This error indicates that one or more disk groups are experiencing congestion. The disk groups that are experiencing congestion are listed, along with the type of congestion.
What does congestion mean?
Congestion is a feedback mechanism to reduce the rate of incoming IO requests from the vSAN DOM client layer to a level that the vSAN disk groups can service. This reduction of the incoming IO request rate is done by introducing an IO delay that is equivalent to the delay the IO would have occurred due to the bottleneck at the lower layer. Thus, it is an effective way to shift latency from the lower layers to the ingress without changing the overall throughput of the system. This avoids unnecessary queuing and tail dropped queues in the vSAN LSOM layer and therefore avoids a lot of wasted CPU cycles in processing IO requests that might eventually be dropped. Hence, regardless of the type of congestion, temporary and small values of congestion are usually OK, and not impactful to the system performance. However, sustained and large values of congestion may lead to higher latency and lower throughput than desired, and therefore warrant attention and resolution in order to get a better benchmark performance.

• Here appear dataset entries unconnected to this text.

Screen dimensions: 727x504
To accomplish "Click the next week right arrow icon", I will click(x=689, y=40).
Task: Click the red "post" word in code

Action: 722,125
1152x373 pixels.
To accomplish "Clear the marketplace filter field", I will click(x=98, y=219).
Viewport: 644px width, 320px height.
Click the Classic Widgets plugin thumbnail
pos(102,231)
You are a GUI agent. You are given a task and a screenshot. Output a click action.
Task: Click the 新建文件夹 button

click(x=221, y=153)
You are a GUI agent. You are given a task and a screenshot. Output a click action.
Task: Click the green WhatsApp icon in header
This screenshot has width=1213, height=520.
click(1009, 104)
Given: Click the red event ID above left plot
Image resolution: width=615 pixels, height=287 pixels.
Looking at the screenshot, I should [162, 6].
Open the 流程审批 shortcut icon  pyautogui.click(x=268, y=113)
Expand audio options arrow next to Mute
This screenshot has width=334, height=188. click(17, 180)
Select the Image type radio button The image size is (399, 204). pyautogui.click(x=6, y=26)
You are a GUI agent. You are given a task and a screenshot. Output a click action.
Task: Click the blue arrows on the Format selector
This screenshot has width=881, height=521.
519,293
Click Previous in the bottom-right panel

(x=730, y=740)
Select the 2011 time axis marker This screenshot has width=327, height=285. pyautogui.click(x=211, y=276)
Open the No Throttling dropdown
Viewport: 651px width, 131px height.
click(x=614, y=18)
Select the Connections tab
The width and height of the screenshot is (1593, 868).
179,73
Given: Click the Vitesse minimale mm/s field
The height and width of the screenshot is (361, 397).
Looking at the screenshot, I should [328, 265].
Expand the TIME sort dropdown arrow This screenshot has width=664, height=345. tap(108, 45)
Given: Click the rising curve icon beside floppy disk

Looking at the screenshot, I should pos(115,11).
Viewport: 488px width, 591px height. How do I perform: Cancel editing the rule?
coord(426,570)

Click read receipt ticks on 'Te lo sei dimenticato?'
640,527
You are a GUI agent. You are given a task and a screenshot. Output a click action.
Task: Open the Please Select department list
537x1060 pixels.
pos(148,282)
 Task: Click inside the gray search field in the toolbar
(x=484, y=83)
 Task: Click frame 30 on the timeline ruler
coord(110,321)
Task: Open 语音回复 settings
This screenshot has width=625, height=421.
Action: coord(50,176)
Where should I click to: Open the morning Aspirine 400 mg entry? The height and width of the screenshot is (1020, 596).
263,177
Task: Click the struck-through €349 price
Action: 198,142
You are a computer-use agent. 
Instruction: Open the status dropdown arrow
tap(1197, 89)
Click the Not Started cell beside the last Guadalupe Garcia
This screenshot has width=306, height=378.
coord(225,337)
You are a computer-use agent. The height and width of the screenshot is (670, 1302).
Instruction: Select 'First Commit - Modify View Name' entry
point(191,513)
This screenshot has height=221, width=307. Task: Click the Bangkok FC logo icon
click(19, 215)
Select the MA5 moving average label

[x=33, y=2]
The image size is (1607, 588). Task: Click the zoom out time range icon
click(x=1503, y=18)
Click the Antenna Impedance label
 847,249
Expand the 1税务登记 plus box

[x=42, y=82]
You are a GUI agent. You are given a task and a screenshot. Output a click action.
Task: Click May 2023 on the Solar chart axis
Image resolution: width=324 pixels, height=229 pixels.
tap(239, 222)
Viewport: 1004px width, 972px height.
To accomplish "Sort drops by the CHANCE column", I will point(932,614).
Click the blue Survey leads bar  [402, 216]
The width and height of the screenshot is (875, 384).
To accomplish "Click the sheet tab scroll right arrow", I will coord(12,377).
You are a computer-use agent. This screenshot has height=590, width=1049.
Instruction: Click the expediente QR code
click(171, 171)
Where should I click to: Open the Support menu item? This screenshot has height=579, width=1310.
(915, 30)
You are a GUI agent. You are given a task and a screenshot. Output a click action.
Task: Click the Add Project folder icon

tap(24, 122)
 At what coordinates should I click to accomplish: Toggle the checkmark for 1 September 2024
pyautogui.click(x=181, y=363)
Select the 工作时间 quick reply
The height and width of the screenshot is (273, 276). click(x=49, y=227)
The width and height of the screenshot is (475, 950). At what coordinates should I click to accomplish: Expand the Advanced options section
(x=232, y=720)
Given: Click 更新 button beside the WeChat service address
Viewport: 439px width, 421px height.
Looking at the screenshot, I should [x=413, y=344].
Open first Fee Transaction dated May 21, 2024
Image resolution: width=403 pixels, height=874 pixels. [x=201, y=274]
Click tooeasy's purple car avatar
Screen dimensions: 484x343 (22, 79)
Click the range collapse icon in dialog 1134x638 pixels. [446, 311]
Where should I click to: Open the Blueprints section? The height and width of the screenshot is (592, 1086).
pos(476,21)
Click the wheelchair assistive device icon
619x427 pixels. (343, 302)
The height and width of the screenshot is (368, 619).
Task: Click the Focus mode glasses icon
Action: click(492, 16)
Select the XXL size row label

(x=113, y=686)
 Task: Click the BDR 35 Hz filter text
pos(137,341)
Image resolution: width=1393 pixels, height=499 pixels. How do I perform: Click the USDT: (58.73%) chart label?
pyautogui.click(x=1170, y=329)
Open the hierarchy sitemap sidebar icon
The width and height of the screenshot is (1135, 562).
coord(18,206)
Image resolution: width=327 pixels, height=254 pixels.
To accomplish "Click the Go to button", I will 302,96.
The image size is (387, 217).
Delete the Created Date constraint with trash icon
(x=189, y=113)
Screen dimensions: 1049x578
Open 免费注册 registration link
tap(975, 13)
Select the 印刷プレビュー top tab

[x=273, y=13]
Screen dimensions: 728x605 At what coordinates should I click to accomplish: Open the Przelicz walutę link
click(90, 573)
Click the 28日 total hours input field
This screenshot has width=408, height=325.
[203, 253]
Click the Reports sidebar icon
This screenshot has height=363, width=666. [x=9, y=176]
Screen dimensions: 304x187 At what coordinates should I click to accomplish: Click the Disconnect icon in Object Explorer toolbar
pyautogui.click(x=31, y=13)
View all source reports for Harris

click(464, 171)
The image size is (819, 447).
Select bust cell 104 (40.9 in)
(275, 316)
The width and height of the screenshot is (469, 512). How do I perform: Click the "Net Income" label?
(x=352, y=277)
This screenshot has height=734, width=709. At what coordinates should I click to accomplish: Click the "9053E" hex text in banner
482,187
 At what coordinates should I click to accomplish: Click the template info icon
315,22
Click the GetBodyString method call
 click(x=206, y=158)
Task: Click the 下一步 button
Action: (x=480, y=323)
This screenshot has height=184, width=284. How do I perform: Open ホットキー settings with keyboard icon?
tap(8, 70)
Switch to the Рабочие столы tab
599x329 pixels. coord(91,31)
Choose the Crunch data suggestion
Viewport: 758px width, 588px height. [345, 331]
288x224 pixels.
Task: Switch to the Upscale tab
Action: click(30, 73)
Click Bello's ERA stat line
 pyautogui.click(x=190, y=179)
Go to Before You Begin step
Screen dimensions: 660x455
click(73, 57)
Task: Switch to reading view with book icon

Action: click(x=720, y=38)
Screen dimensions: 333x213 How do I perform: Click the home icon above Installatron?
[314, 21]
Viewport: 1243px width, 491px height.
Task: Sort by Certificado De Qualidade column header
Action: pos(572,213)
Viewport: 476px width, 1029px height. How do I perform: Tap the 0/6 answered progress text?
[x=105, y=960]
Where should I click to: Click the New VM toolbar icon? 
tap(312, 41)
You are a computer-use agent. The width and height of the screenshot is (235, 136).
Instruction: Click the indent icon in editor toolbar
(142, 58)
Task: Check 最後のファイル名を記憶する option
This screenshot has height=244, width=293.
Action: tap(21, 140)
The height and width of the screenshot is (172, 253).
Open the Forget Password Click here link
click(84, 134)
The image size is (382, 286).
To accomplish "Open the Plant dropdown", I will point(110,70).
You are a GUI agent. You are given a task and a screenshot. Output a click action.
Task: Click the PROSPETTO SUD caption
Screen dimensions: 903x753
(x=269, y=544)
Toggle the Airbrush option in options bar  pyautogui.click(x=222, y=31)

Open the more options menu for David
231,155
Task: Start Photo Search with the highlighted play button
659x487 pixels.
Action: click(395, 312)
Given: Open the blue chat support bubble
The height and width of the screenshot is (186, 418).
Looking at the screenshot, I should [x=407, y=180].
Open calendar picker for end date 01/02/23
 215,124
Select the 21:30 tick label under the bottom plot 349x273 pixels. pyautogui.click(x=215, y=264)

How is congestion reported?
vSAN measures and reports congestion as a scalar value between 0 to 255. The IO delay introduced increases exponentially as the congestion value gets higher.
What are the possible ways to deal with congestion?
Check if the congestion is sustained and high (>50). In many cases, a high value of congestion is due to a misconfigured or poorly performing system. If you consistently see a high value of congestion, check the following:
- The maximum supported queue depth in the IO controller and the devices. A maximum supported queue depth lower than 100 may cause issues. Please check whether the controller is certified in the vSAN HCL list.
- Incorrect versions of firmware or device driver software. Please refer to the VMware HCL for vSAN compatible software.
- Incorrect sizing. Incorrect sizing of the cache tier disks and memory could lead to high values of congestion.
If the issue is none of the above, you must debug whether the benchmark can be better tuned to reduce congestion. You must pay attention to whether:
- The congestion is present across all disk groups, or if
- One or two disk groups have abnormally higher congestion than the others.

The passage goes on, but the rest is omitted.